The study also provided more nuanced insights into the relationships between self-stigma and social stigma as well as the complex effects they have on the wellbeing and quality of life of the respondents. It demonstrated both positive and negative attitude changes associated with HIV-related stigma. The results also show that understanding social norms as well as individual behaviours is useful for informing the development and implementation of effective stigma reduction strategies (Li, Liang, Lin, Wu, Borus & Jane 2010).
The purpose of our study was not to compare levels of stigma between older and younger adults. However, on one hand, similar to other studies, it underscores the substantial presence of HIV stigma (47% had a high stigma score) alongside other forms of stigma (including old age, witchcraft accusations, poverty) in the lives of older persons (AIDS 2001; Anderson 1998; Emlet 2006b; Kuteesa et al. 2012; Lavick 1994; Marr 1994). The stigma scores were similar among those with high and low disclosure scores. On the other hand, our study reports relatively high levels of disclosure of HIV-positive status to others (Overall, 55% of respondents had a high disclosure score, meaning they disclosed easily. This finding differs from previous studies that have suggested that older HIV-positive persons have low levels of disclosure (Emlet 2006a; Serovich & Mosack 2003). Nevertheless, it substantiates the theory of stigma and disclosure as a complex social process dependent on several determinants including age and cultural and environmental aspects. It highlights that efforts to alleviate stigma among older persons now or in the future must be context specific.
Conclusions
HIV- and AIDS-related stigma and discrimination are recognised barriers to effective HIV prevention, diagnosis, treatment care and support. They are associated with poor health and psychosocial outcomes and may lead to greater challenges for this underserved population.

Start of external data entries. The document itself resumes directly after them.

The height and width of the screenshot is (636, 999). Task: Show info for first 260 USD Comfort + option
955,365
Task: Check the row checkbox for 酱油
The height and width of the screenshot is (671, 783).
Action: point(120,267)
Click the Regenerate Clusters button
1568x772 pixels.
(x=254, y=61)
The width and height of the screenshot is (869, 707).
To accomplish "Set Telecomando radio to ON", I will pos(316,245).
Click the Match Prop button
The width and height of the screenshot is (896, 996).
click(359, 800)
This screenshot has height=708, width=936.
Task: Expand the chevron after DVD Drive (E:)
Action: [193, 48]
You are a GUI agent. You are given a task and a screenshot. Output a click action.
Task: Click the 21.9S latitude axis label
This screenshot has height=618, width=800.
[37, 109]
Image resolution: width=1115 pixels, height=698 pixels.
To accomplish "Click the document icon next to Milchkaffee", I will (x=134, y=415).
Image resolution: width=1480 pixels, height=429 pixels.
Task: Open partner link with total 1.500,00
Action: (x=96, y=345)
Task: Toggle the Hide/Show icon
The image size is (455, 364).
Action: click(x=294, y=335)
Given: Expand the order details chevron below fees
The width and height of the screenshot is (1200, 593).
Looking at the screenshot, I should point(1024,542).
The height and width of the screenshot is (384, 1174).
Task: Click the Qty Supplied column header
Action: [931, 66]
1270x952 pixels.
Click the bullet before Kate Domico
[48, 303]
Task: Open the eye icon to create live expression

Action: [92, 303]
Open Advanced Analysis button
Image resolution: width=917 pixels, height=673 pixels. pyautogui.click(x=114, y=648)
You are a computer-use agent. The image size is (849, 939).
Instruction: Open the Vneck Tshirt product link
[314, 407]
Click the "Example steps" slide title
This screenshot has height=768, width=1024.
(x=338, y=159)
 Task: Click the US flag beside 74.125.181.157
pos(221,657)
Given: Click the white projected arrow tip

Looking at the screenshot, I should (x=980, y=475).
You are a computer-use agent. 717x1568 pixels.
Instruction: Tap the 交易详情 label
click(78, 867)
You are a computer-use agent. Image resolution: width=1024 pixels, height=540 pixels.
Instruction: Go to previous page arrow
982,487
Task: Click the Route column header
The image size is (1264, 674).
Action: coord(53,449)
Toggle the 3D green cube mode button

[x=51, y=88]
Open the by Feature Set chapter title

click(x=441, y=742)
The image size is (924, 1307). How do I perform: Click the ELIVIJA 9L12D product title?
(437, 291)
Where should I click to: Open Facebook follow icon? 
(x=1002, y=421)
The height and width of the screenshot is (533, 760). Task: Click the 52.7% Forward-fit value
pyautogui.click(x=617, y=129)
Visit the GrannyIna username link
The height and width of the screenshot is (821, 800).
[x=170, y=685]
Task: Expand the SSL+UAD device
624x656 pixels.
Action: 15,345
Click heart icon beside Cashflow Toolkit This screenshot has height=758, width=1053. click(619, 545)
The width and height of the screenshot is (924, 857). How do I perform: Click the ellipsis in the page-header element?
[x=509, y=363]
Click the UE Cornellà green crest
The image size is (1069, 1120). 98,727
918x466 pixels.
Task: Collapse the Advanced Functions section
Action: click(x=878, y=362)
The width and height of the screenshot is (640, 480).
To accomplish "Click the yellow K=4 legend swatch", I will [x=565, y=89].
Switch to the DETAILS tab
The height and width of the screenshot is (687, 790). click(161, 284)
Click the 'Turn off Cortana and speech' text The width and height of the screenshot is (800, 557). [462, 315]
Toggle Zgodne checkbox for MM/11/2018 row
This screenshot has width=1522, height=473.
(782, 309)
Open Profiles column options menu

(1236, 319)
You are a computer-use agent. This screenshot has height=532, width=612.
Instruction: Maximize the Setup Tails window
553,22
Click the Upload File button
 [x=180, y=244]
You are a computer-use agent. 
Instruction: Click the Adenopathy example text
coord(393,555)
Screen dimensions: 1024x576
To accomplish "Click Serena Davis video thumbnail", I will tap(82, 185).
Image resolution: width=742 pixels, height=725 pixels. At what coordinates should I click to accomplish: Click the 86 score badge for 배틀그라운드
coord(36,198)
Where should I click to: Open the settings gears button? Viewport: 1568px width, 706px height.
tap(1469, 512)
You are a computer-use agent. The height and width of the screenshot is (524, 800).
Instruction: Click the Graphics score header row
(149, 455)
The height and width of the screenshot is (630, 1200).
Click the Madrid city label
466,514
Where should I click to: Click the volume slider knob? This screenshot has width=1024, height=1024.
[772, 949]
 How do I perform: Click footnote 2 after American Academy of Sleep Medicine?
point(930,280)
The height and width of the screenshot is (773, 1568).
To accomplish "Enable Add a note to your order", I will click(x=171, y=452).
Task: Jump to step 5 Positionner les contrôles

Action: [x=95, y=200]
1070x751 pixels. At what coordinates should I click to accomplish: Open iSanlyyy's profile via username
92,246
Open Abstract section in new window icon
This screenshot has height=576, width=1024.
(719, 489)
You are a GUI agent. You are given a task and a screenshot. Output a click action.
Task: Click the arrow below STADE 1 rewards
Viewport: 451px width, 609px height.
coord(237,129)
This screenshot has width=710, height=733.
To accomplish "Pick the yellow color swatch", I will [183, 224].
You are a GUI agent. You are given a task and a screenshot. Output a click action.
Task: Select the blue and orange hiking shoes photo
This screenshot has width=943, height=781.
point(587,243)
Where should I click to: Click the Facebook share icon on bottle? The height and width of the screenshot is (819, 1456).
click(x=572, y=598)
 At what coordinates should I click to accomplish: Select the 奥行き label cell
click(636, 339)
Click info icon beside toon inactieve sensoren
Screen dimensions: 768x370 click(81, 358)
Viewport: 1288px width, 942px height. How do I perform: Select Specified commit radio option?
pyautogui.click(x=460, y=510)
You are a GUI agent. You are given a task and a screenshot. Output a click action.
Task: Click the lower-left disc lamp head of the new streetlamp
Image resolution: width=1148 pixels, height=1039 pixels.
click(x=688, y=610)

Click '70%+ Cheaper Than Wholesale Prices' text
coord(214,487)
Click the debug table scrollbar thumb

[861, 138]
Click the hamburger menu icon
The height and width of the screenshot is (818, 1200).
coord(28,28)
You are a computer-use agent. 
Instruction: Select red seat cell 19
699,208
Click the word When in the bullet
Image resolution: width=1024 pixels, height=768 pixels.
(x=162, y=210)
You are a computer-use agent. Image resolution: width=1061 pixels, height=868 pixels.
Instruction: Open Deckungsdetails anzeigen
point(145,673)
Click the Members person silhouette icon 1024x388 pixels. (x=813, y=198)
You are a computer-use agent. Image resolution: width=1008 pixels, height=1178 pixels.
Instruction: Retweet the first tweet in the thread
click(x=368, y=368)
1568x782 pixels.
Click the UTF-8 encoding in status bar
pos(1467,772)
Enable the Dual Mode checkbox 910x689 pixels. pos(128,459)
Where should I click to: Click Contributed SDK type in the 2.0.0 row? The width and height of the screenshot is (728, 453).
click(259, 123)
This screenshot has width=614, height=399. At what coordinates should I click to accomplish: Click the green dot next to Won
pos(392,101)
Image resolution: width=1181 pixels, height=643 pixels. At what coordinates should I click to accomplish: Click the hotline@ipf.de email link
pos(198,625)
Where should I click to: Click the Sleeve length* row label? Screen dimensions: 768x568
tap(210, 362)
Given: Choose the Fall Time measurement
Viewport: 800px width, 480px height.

The in-depth analysis in this paper demonstrates the importance of context for understanding the different forms of HIV-related stigma among older people in general and, related to our findings, among those who are living with HIV. The health and psychological wellbeing of many older people in Uganda are intimately affected by the different forms of stigma including old age albeit in different ways and to varying extents.
Because stigma does not have a constant presence, throughout the trajectory of the illness, when caring for HIV-positive older persons, healthcare providers and family members need to be aware of the impact that stigma and discrimination may have on psychosocial wellbeing. Our findings speak to the need for continued education of the general public about HIV/AIDS to prevent the discrimination that older vulnerable adults may face. Furthermore, it is worth noting that it is crucial to include HIV-positive older people in developing interventions (effective prevention and treatment programmes) to address social stigma at community, district and national levels. Their voices need to be heard in order to change society's attitudes about older peoples' sexuality and HIV-positive status.
Acknowledgements
This research was funded by Brown International Advanced Research Institutes (BIARI) at Brown University, USA, WHO, CORDAID and MRC/UVRI. We are grateful for the support and advice of Mark Lurie. Special thanks to the entire qualitative and quantitative study teams for their work. We heartily thank the respondents for sharing with us their time and information.